Differentiate the first equation with respect to time and eliminate $v$ using the second equation:

$$\frac{\partial^2 u}{\partial t^2} - f \frac{\partial v}{\partial t} = 0,$$ (13)

$$\;\frac{\partial v}{\partial t} = - f u, \quad\Rightarrow\quad \frac{\partial^2 u}{\partial t^2} + f^2 u = 0.$$ (14)

Thus $u(t)$ satisfies a simple harmonic oscillator with frequency $\vert f\vert$:

$$u(t) = A\cos(ft) + B\sin(ft).$$ (15)

Using $\partial v/\partial t = - f u$ we integrate to get

$$v(t) = -A\sin(ft) + B\cos(ft) + C,$$ (16)

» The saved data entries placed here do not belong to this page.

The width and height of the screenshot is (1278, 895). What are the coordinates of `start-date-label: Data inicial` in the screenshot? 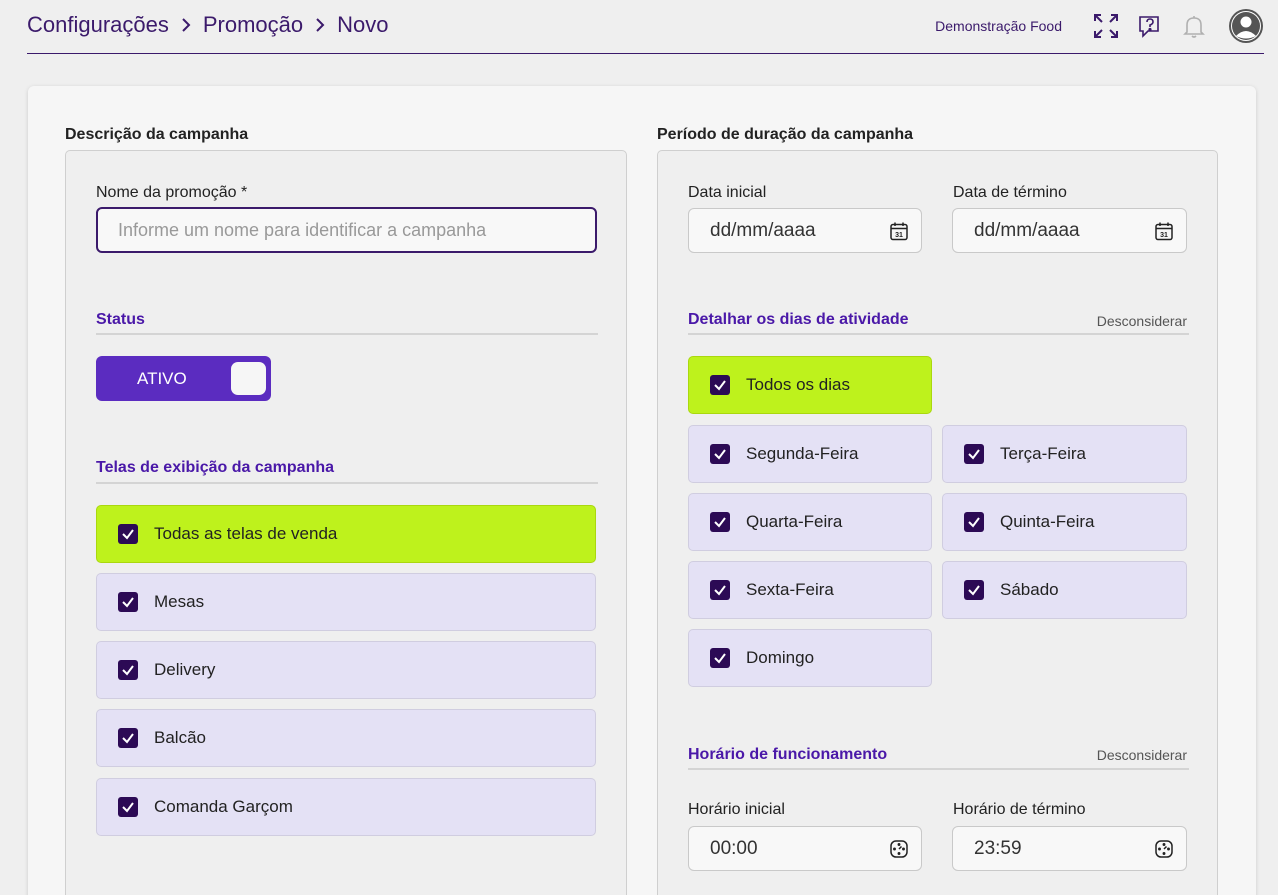 It's located at (728, 192).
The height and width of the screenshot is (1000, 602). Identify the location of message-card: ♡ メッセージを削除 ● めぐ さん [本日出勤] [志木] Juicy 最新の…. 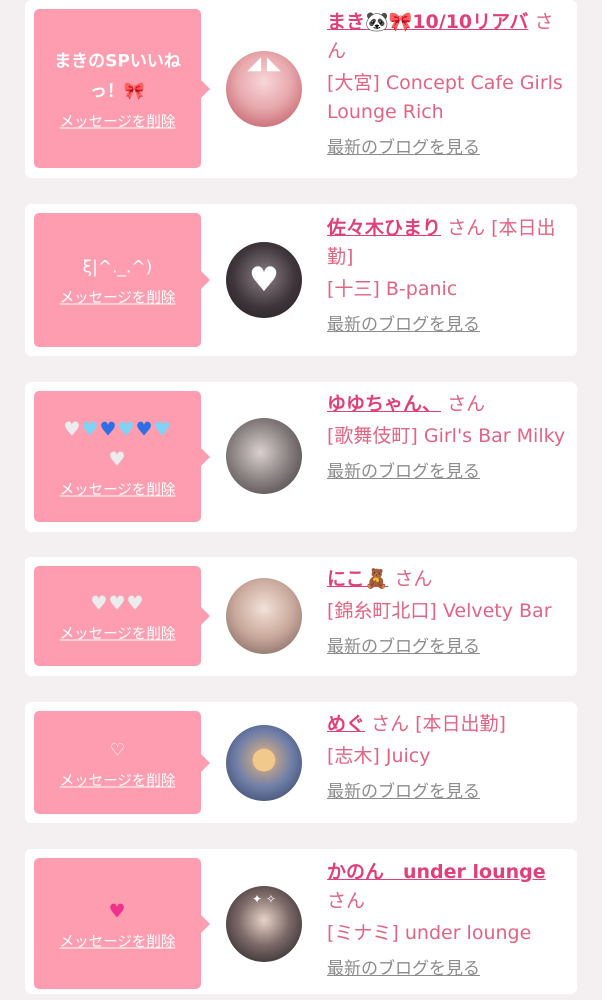
(301, 762).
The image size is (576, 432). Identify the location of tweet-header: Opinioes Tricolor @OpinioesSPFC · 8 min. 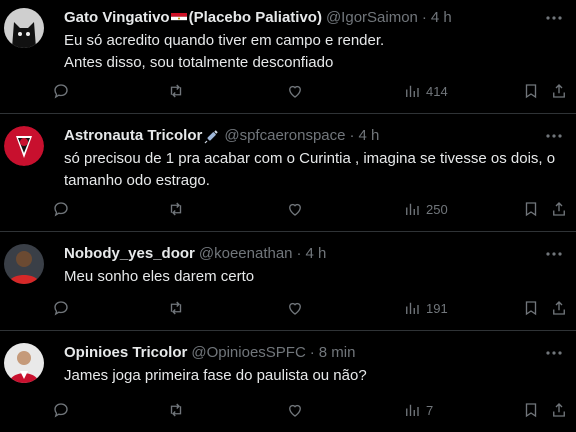
(312, 353).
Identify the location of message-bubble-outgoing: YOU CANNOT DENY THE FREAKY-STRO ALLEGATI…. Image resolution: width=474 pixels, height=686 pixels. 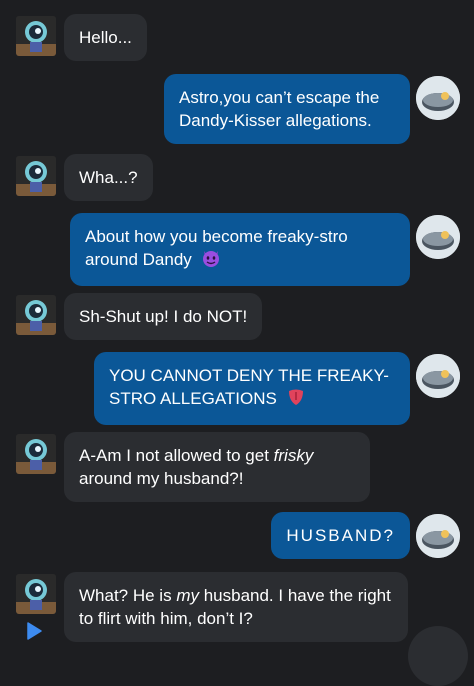
(252, 388).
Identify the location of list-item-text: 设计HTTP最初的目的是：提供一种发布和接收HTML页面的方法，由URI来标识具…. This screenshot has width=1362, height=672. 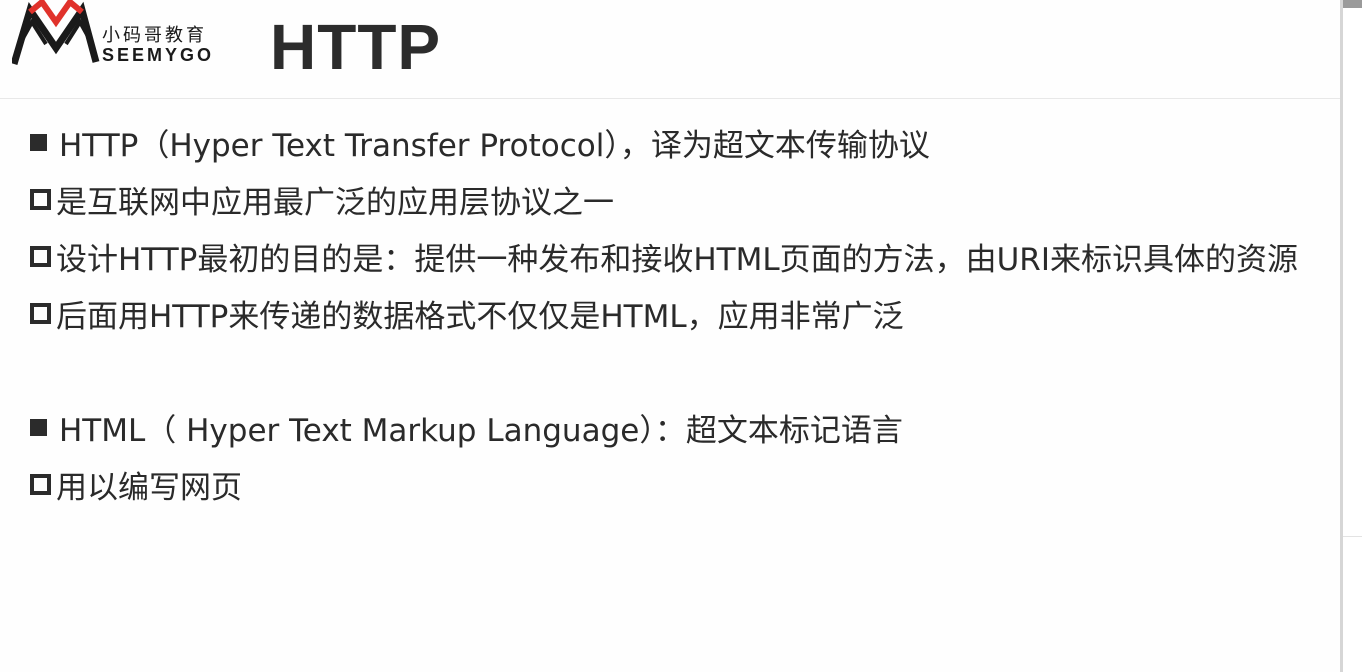
(677, 260).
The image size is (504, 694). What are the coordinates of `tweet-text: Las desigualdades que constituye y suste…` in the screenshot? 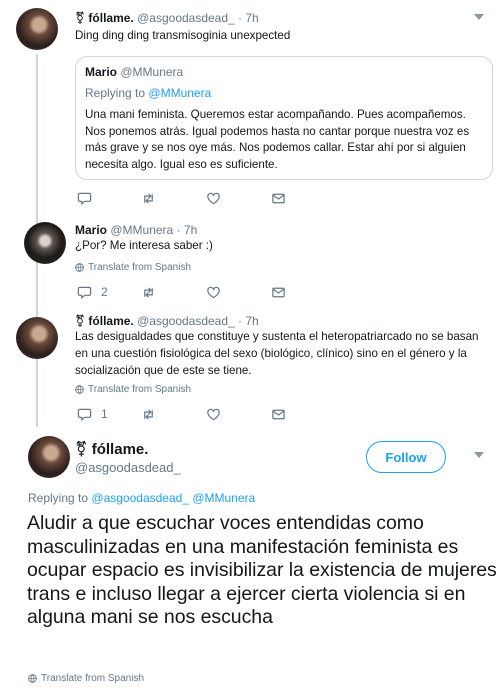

but a constant $C$ is excluded if we assume zero mean/component consistent with initial-value formulation; by direct substitution of initial conditions $u(0)=u_0$, $v(0)=v_0$ we find

$$u(t) = u_0\cos(ft) + v_0\sin(ft),$$ (17)

$$v(t) = -u_0\sin(ft) + v_0\cos(ft).$$ (18)

Notice that

$$u^2 + v^2 = u_0^2 + v_0^2 = U^2 = ,$$ (19)

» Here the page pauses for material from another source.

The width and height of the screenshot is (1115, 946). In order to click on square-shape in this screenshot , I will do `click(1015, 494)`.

so the speed $U(t)=\sqrt{u^2+v^2}$ is constant in time: inertial oscillations conserve kinetic energy when pressure and friction are absent.

The trajectory follows by integrating $dx/dt = u(t)$, $dy/dt = v(t)$. Using the above forms one obtains

$$x(t) - x(0) = \frac{u_0}{f}\sin(ft) - \frac{v_0}{f}(1-\cos(ft)),$$ (20)

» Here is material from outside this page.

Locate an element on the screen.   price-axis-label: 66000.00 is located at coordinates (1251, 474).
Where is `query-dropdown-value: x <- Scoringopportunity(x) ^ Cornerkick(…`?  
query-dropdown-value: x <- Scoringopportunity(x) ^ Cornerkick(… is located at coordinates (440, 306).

$$y(t) - y(0) = \frac{u_0}{f}(1-\cos(ft)) + \frac{v_0}{f}\sin(ft).$$ (21)

These parametric equations describe a circle. The radius $R$ is

$$R = \frac{\sqrt{u_0^2 + v_0^2}}{\vert f\vert} = \frac{U}{\vert f\vert}.$$ (22)

Hence the trajectory is a circle of radius $U/f$ (using signed or absolute $f$ as appropriate).